As a FINRA Associated Person (“Broker”) or an Investment Advisor Representative (“IAR”), you know about COVID-19 and the impact it has had in the world. COVID-19 has impacted almost every sector of the finance world, from your most aggressive trading to a conservative bond fund. However, how will COVID-19 impact regulatory investigations?
The number of Regulatory Investigations will likely increase dramatically considering COVID-19.
If history is any indicator of what is to come after the dust of COVID-19 settles, all we must do is look back to the recent large collapses in the market. A review of the historic crashes in the market that resulted in 1987, 2001, and 2008, show us two things: dramatic increase in litigation by investors, which in turn, increases regulatory scrutiny.

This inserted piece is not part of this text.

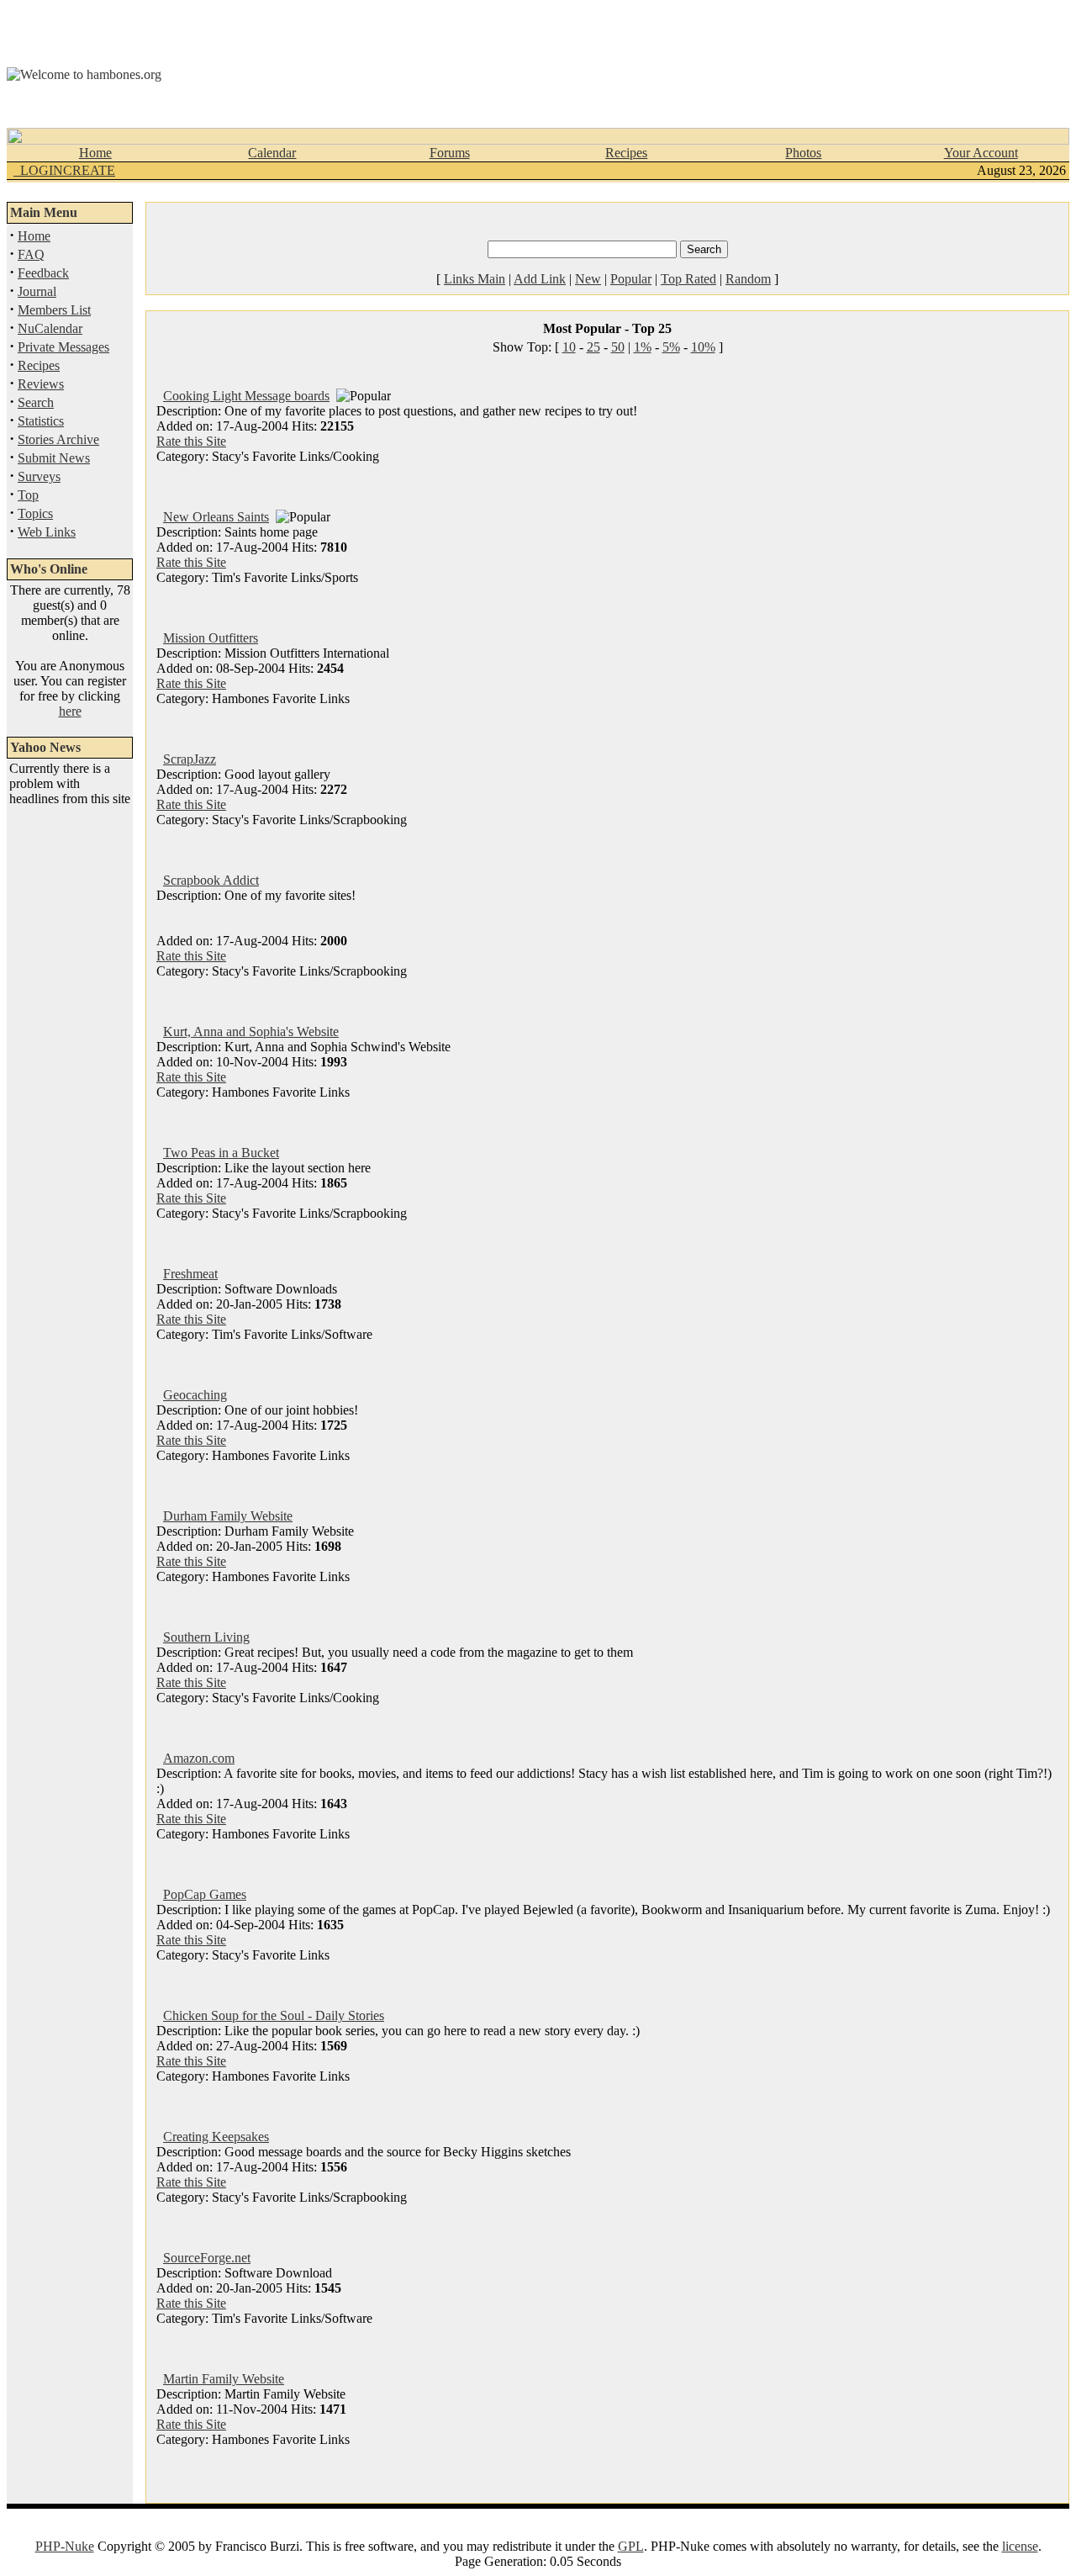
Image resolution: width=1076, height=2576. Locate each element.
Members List (54, 310)
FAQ (31, 254)
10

Third Parties, other financial professionals, Investment funds, Fixed Funds, and Alternative Products can be implicated by one person doing the wrong thing.
Some may argue the longest bull market has come to an end considering COVID-19. Similar to 2008 and other big crashes, profits and growing money hide unsavory practices by the corrupt few. However, when the money and profits stop, the problems are exposed. Ponzi schemes are exposed. Auditing practices of balance sheets turn out to be skewed. When it comes to FINRA, SEC, State Regulators, or any other regulator, anyone involved will be investigated.
Likely, you are one of the individuals that had no knowledge of bad conduct, but if you are not careful, you will be hit with a regulatory investigation.
As we begin to see which products and practices are exposed after COVID-19, you need to be prepared if you receive the 8210 Letter by FINRA. You need to be prepared if you see the letter by a State Regulator opening an investigation. If you know that you truly did nothing wrong, you can still be hit with a regulatory disclosure, if you are not careful. Never speak with a regulator about an ongoing investigation without legal representation.
What do I do if I am being investigated?
1. Seek outside legal counsel, do not use an in-house lawyer. Remember, your firm has their own interest to protect.
2. Do not panic. Most investigations come with a deadline, you can always reach out to the regulator for an extension because you are seeking outside counsel.
3. Do not ignore the investigation.
4. Inform your employer in compliance with your employer’s policy on reporting investigations. Most firms require you disclose the investigation the second you are aware of it.